Why I’m Not An Angry Atheist

When I’m too tired to write, I like to make lists. All kinds of lists. It’s time/cost/benefit efficient.

1.  I’m in great company. All the intellectuals I like to objectify were/are atheists. (I’m not implying causation here, but maybe a bit of correlation.)

2.  The only discrimination I’ve experienced for being an atheist is that someone refused to sell me a dog. That’s OK, I got a better one. And if I’ve ever experienced other discrimination due to my [lack of] religion, I’m blissfully unaware.

3.  I don’t have to go to Church on Sundays. The kind of dressing up I like to do wouldn’t go over very well in Church anyway.

4.  I don’t have to go to heaven.
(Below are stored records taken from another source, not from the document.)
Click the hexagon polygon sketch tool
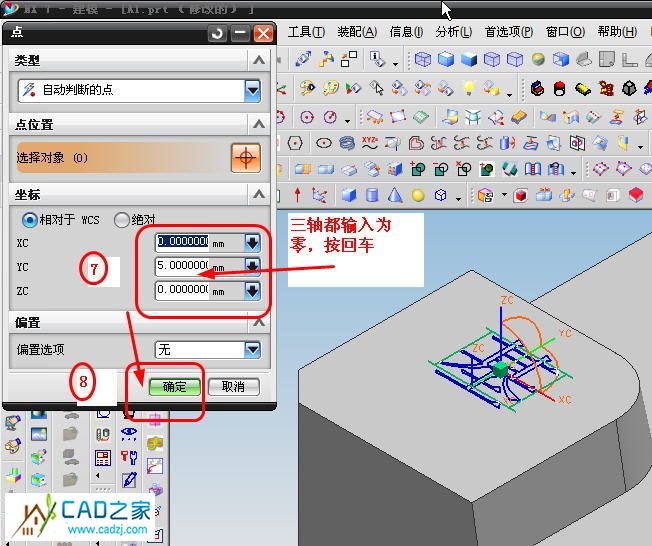This screenshot has width=652, height=546. (295, 143)
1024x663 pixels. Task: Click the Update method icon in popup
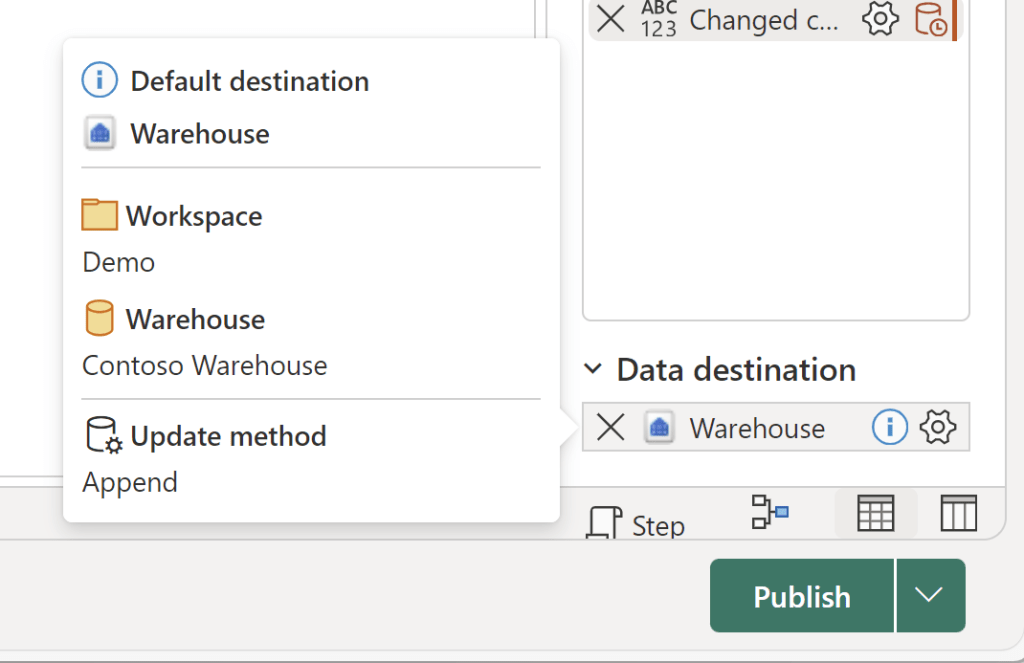(103, 436)
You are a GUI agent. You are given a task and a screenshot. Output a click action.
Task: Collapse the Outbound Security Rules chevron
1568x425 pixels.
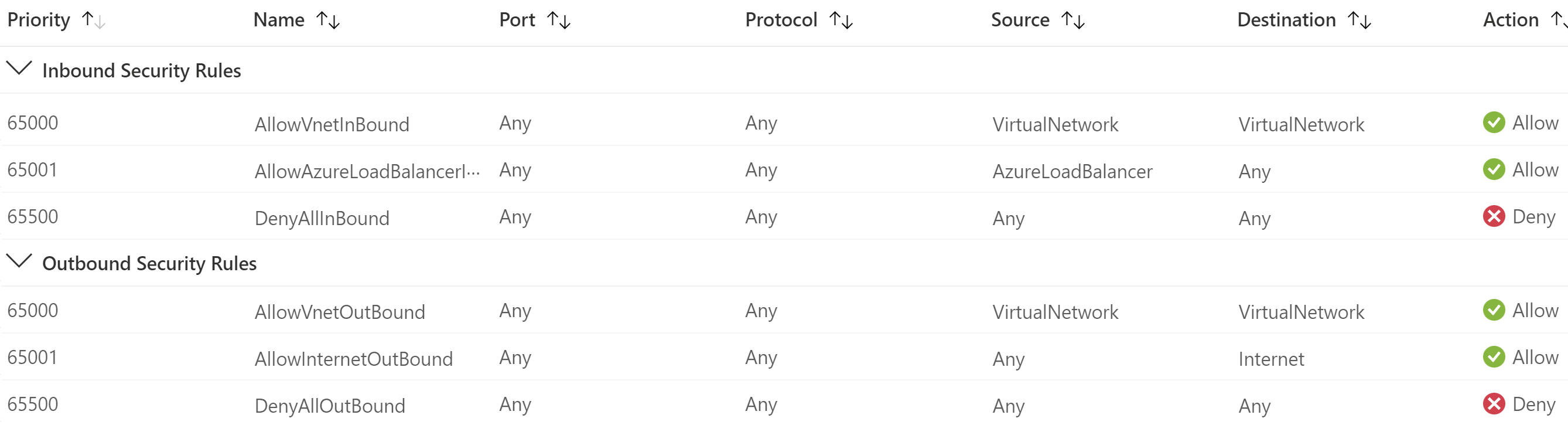tap(19, 262)
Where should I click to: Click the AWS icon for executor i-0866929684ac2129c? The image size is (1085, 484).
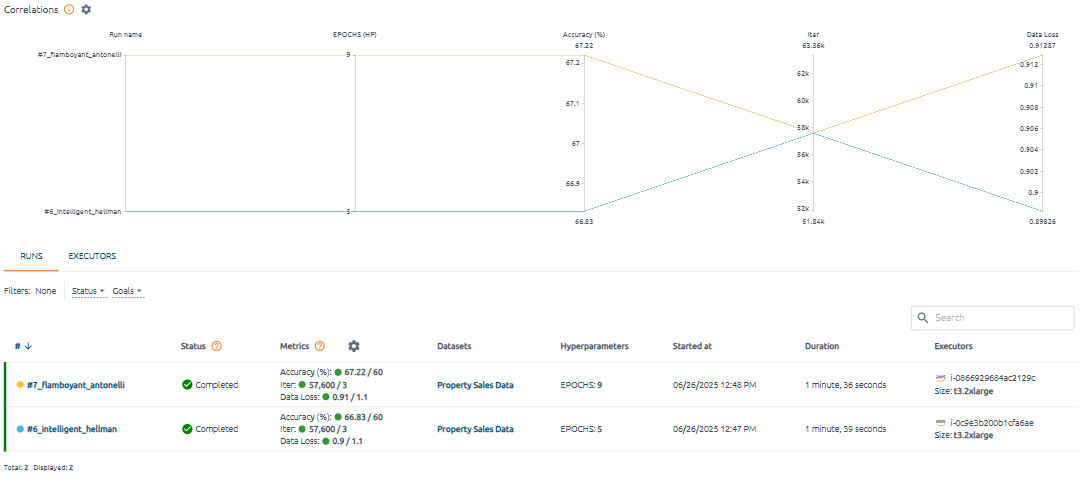pyautogui.click(x=940, y=377)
Because that would be hell.

5.  I can take credit for my own accomplishments, and don’t have to run around thanking something that doesn’t exist for what it didn’t do.
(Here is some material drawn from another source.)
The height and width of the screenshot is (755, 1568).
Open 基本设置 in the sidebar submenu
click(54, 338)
6.  I can base my morality on my own sense of right and wrong, and not what someone told me.

7.  My opportunity to learn about the world has no boundaries. There are no questions I can’t ask.

8.  There are very few atheists in prison.

9.   I don’t have to wonder about why a bat is a bird.

10. I don’t have to subscribe to any particular dogma, godma, or ideology.

11.  When I’m alone (or with a partner) I have total privacy.

12.  I can get along with people of all religions, as long as they’re nice people. There are no artificial barriers to my friendship.

13.  I don’t think I’m better than anyone else.

14.  I don’t think I’m worse than anyone else.  (OK, I do, but humor me.)

15.  I can still have imaginary friends because I have Facebook.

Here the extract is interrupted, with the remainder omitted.